- Vocês bem sabem o génio dele.
- Ai sabemos. Pois nós bem sabemos... o génio dele. Ah! Ah!...
E os risos redobravam.
Mas a noite chegara enfim e encerraram-se cada vez mais as sombras sobre os caminhos do campo. Maurício pôde finalmente acompanhar os primos ao lugar da espia.
Dirigiram-se ali por sítios menos frequentados, e sem soltarem uma palavra.
Maurício, a seu pesar, sentia-se dominado por uma comoção profunda. Não era só despeito, era já uma nascente de repugnância pelo acto que praticava. Envergonhava-se daquele furtivo mister de espião.
Chegados ao local, o padre escolheu a posição de maneira que pudessem ver sem serem vistos.
Por muito tempo nada descobriram; nem ouviram mais algum som além do melancólico gemer dos sapos, a distância.
Maurício, entre impaciente e satisfeito pelo resultado nulo da espionagem, principiava a dirigir aos primos alguns ditos epigramáticos, quando a mão do doutor lhe tapou a boca, ao mesmo tempo que o padre se voltava para lhe recomendar silêncio.
Efectivamente, encostado ao muro da Herdade, caminhava um homem, que a sombra da noite não deixava conhecer.
Chegando à porta, que devia estar apenas cerrada, empurrou-a e fechou-a de novo sem fazer ruído.
Maurício quis correr atrás daquele homem. Retiveram-no os primos.
- Espera, pateta! Deixa-o sair, que eu te prometo que havemos de conhecê-lo.

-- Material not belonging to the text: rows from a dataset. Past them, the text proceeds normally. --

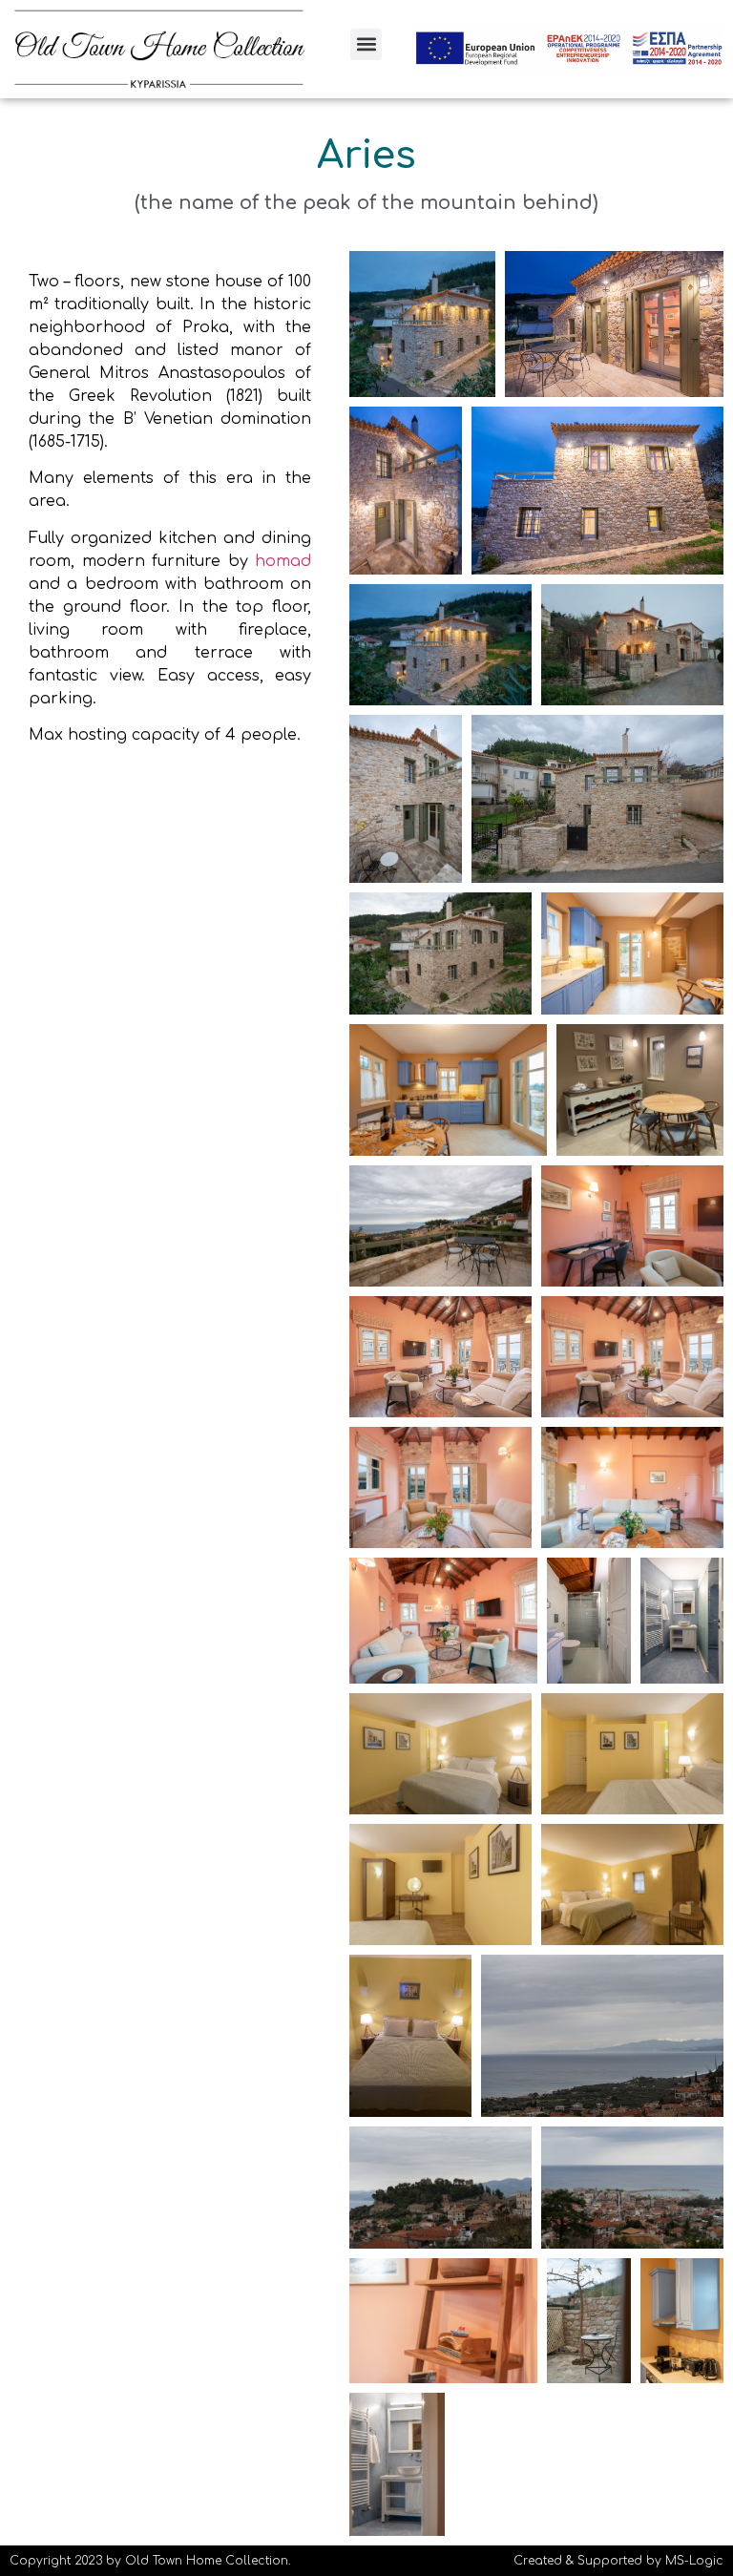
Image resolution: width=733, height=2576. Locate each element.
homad (283, 561)
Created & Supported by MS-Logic (618, 2560)
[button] (366, 44)
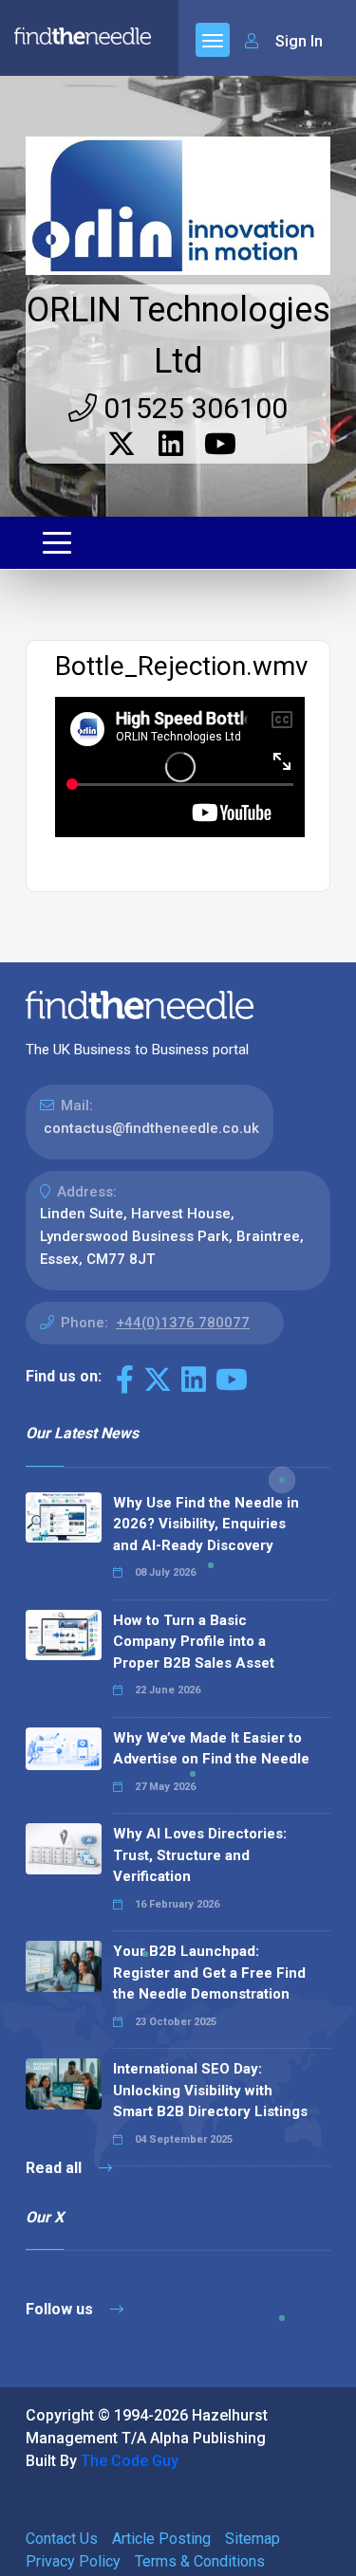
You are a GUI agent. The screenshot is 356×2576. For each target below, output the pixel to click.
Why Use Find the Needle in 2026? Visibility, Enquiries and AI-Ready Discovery (206, 1524)
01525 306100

- Que diabo queres tu fazer, maluco? Não vês que espantas a caça?
- Hei-de ver quem ele é!
- Pois sim, mas para isso é preciso prudência.
- A porta ficou aberta. Eu vou...
- Vais aonde? Ora tem juízo. À saída pilhamo-lo.
Maurício, porém, insistiu e os primos condescenderam em passar um cauteloso exame à entrada por onde o vulto desaparecera.
Reprimindo a custo os ímpetos de Maurício, o padre dirigiu a exploração, e mui de mansinho entreabriu a porta e entraram no pátio da casa; perto ficava a escada por onde se subia para as salas.